DATA -
⟨
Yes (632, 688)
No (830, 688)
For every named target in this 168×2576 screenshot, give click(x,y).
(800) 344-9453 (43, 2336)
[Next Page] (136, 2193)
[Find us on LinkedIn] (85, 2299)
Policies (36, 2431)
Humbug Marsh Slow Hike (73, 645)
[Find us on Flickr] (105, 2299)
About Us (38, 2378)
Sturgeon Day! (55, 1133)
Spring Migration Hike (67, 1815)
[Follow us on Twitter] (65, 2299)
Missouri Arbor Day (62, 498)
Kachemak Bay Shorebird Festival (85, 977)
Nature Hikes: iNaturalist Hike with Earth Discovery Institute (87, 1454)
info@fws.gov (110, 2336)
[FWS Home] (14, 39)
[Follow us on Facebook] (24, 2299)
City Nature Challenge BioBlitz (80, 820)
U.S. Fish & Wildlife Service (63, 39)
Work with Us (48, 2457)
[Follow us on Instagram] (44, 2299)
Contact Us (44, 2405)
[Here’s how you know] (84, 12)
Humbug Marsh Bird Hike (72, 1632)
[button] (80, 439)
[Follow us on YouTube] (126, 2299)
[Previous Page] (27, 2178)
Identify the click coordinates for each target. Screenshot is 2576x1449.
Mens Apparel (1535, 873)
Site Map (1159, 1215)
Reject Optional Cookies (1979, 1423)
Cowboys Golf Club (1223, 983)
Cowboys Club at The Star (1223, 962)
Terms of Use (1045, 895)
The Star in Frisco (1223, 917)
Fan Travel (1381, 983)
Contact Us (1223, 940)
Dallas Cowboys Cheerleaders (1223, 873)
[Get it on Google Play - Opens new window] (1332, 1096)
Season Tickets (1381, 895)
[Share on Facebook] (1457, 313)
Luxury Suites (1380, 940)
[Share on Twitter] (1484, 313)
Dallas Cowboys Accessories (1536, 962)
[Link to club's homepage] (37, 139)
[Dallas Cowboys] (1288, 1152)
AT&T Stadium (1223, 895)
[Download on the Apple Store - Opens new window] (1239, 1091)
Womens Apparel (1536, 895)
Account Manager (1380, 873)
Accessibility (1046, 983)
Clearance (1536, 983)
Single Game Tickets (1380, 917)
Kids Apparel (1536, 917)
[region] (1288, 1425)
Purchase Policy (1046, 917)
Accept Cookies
⟩
WHAT TO PRODUCE - Output every record in full, exactly as it was given.

SOLVED PROBLEM -
Yes (632, 688)
No (830, 688)
For every named target in this 168×2576 screenshot, give click(x,y).
(800) 344-9453 (43, 2336)
[Next Page] (136, 2193)
[Find us on LinkedIn] (85, 2299)
Policies (36, 2431)
Humbug Marsh Slow Hike (73, 645)
[Find us on Flickr] (105, 2299)
About Us (38, 2378)
Sturgeon Day! (55, 1133)
Spring Migration Hike (67, 1815)
[Follow us on Twitter] (65, 2299)
Missouri Arbor Day (62, 498)
Kachemak Bay Shorebird Festival (85, 977)
Nature Hikes: iNaturalist Hike with Earth Discovery Institute (87, 1454)
info@fws.gov (110, 2336)
[FWS Home] (14, 39)
[Follow us on Facebook] (24, 2299)
City Nature Challenge BioBlitz (80, 820)
U.S. Fish & Wildlife Service (63, 39)
Work with Us (48, 2457)
[Follow us on Instagram] (44, 2299)
Contact Us (44, 2405)
[Here’s how you know] (84, 12)
Humbug Marsh Bird Hike (72, 1632)
[button] (80, 439)
[Follow us on YouTube] (126, 2299)
[Previous Page] (27, 2178)
Identify the click coordinates for each target. Screenshot is 2576x1449.
Mens Apparel (1535, 873)
Site Map (1159, 1215)
Reject Optional Cookies (1979, 1423)
Cowboys Golf Club (1223, 983)
Cowboys Club at The Star (1223, 962)
Terms of Use (1045, 895)
The Star in Frisco (1223, 917)
Fan Travel (1381, 983)
Contact Us (1223, 940)
Dallas Cowboys Cheerleaders (1223, 873)
[Get it on Google Play - Opens new window] (1332, 1096)
Season Tickets (1381, 895)
[Share on Facebook] (1457, 313)
Luxury Suites (1380, 940)
[Share on Twitter] (1484, 313)
Dallas Cowboys Accessories (1536, 962)
[Link to club's homepage] (37, 139)
[Dallas Cowboys] (1288, 1152)
AT&T Stadium (1223, 895)
[Download on the Apple Store - Opens new window] (1239, 1091)
Womens Apparel (1536, 895)
Account Manager (1380, 873)
Accessibility (1046, 983)
Clearance (1536, 983)
Single Game Tickets (1380, 917)
Kids Apparel (1536, 917)
[region] (1288, 1425)
Purchase Policy (1046, 917)
Accept Cookies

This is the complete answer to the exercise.